In the third quarter of last year, Mozambique recorded a negative variation of 1.7% in imports of goods, totaling 6.4 billion dollars compared to 6.5 billion dollars in the same period of 2023..
The data is contained in the quarterly Balance of Payments (BoP) bulletin released by the Bank of Mozambique (BoM), to which MZNews had access. According to the document, the reduction in imports from the Major Projects (GP) was essentially due to the fall in imports of goods from both the Major Projects (GP) and the traditional economy by 4.9% and 1.2%, respectively.
According to the BoM, in terms of categories of goods, including GPs, the highlight goes to intermediate goods, which cost the country 1.9 billion dollars, representing a weight of 38.8% over total imports, although these have seen an annual reduction of 15%.

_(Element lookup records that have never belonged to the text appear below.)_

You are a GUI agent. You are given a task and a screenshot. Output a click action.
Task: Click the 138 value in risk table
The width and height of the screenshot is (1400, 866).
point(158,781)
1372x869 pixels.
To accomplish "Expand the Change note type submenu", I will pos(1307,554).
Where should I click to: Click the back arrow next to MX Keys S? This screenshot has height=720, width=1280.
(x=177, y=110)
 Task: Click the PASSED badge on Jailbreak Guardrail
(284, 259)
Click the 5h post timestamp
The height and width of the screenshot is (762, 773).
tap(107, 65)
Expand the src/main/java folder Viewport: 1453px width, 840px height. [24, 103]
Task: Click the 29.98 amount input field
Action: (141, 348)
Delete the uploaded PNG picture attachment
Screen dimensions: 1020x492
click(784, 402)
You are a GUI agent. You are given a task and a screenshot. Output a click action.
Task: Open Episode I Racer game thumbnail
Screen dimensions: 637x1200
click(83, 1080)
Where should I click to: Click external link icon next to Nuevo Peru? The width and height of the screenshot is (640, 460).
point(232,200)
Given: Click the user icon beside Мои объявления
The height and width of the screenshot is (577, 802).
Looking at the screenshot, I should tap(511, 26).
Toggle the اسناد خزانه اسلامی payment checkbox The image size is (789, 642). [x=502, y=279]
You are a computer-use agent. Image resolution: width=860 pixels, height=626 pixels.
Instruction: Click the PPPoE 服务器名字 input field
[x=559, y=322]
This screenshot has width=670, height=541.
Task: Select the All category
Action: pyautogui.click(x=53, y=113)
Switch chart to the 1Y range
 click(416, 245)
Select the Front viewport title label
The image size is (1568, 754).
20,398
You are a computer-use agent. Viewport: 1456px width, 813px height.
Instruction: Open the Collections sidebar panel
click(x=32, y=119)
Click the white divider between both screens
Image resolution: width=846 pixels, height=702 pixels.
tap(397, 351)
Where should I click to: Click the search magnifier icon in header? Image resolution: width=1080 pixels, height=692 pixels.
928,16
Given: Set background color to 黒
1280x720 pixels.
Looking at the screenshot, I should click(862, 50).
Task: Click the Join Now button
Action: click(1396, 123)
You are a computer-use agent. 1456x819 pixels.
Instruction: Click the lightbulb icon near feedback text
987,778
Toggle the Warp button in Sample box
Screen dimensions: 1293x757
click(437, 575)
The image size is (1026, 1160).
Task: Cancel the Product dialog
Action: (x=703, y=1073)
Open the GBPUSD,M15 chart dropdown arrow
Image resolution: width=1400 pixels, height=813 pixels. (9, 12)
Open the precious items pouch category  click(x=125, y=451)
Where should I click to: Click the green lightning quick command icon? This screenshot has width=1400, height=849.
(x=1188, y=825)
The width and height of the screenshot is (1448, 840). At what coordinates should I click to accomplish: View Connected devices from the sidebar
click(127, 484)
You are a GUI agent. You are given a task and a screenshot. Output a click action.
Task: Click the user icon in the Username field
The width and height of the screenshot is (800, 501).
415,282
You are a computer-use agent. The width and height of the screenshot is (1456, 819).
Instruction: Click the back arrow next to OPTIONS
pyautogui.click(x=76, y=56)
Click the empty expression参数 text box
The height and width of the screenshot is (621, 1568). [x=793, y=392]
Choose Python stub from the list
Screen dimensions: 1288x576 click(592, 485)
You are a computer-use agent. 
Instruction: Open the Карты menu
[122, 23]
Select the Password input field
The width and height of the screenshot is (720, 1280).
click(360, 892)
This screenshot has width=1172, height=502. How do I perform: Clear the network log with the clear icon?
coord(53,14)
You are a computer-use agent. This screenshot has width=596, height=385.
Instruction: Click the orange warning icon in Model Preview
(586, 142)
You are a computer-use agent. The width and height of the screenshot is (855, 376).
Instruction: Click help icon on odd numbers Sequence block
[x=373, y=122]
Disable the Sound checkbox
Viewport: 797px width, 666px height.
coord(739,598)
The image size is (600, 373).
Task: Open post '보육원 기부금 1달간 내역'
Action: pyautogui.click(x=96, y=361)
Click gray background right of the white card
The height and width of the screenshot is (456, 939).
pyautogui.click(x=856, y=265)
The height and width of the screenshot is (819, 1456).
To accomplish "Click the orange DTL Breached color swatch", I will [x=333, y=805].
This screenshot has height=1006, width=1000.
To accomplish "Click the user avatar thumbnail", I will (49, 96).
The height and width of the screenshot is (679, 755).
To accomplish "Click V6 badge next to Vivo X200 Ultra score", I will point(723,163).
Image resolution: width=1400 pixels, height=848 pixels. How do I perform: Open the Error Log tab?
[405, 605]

"The main contributors to the worsening were expenditure on the purchase of raw aluminium (53%), fertilizers (36%), construction materials (excluding cement) (13%) and fuel (8%)," the document points out.
Consumer goods, meanwhile, with a weight of 25% on the total import bill, saw annual growth of 1%, reaching 1.6 billion dollars, influenced by the increase in spending on the following products: rice and school books with 63% and 38%, respectively.
Meanwhile, Capital Goods, which accounted for 18% of the total bill, contracted by 5.5% over the year to a total of 1.1 billion dollars, influenced by a 45 million dollar reduction in the purchase of miscellaneous machinery.
South Africa was the main country of origin of Mozambican imports, accounting for 25% of the total, which corresponds to 1.6 billion dollars, followed by China, India, Singapore and Oman, with 17%, 7%, 6% and 5% of the country's total spending, respectively.